Once you find the line that contains "Task: Select the Step Into debugger icon", write out that line and every line after it to the end of the records, exactly and with nothing else.

Items from a dataset
▬▬▬▬▬▬▬▬▬▬
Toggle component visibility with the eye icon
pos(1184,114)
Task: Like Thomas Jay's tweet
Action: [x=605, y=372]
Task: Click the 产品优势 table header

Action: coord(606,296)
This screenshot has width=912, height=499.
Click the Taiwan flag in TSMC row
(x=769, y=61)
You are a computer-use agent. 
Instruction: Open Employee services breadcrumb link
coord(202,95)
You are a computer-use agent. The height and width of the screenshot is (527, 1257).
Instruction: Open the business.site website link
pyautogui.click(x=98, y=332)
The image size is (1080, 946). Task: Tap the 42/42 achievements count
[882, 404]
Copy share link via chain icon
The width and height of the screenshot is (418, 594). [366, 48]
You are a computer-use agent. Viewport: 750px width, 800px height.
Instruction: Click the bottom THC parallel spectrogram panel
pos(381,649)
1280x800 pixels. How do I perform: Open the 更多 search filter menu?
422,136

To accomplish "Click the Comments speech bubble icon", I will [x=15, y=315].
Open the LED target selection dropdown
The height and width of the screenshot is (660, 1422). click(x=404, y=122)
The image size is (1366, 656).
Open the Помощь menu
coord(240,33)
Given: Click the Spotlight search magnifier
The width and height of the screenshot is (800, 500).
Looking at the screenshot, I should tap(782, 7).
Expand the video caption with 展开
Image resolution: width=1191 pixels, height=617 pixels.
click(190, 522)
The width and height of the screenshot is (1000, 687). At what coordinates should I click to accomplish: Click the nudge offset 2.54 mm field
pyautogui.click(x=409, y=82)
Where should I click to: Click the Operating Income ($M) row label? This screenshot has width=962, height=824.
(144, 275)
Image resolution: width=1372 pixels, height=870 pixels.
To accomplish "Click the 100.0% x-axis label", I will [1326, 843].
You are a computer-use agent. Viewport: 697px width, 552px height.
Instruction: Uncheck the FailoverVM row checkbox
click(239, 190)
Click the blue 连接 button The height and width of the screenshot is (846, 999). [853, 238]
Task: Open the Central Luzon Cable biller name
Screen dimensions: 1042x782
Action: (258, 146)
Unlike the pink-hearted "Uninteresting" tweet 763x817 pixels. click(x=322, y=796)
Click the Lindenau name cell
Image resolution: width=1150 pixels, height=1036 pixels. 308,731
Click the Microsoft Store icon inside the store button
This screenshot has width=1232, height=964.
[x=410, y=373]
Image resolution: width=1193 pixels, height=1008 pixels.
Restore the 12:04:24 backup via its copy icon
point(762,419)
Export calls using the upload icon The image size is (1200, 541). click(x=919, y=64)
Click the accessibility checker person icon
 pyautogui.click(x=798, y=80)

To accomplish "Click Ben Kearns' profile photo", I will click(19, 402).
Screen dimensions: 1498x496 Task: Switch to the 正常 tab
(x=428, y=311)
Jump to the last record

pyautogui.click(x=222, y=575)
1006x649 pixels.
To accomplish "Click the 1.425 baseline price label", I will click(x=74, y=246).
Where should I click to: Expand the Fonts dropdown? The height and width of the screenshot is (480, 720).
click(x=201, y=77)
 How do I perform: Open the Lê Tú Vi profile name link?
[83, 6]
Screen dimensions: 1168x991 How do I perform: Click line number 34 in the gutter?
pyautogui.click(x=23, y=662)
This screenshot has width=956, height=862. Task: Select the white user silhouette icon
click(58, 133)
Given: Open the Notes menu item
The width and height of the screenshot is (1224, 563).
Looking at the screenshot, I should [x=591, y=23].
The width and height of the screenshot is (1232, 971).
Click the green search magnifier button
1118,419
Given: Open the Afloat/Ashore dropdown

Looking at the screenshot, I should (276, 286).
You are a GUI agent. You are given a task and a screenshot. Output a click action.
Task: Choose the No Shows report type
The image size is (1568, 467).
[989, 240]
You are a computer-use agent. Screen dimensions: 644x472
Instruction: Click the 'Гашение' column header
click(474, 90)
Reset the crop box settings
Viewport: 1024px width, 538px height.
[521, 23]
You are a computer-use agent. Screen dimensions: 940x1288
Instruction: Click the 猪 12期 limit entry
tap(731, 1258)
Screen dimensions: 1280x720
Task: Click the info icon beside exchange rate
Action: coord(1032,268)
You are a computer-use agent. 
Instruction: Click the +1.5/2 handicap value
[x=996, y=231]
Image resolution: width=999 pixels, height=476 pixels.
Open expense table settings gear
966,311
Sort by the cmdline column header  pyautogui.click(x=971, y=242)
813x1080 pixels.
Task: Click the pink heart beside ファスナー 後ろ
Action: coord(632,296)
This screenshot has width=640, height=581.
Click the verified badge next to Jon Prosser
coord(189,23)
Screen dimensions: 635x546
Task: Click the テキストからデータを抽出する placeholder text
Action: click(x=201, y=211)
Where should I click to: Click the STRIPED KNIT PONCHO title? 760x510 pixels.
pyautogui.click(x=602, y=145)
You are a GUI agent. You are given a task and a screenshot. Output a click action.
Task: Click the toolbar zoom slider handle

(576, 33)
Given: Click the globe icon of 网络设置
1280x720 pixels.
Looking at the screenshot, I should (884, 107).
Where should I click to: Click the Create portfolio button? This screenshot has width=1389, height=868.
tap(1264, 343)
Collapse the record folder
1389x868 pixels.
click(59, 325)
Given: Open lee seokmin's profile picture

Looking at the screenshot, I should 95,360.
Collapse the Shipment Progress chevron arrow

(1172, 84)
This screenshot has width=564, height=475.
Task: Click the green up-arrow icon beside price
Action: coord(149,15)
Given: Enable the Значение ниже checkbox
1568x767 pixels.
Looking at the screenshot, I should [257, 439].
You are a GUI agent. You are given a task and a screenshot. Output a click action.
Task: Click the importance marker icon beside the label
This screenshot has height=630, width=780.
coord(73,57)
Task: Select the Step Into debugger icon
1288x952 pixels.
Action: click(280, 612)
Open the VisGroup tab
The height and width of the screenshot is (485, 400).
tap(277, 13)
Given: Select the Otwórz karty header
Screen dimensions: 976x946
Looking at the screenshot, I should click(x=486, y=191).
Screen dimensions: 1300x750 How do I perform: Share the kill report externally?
▬▬▬▬▬▬▬▬▬▬
Solution below:
Task: Select the Step Into debugger icon
1288x952 pixels.
Action: click(280, 612)
Open the VisGroup tab
The height and width of the screenshot is (485, 400).
tap(277, 13)
Given: Select the Otwórz karty header
Screen dimensions: 976x946
Looking at the screenshot, I should click(x=486, y=191).
Screen dimensions: 1300x750 How do I perform: Share the kill report externally?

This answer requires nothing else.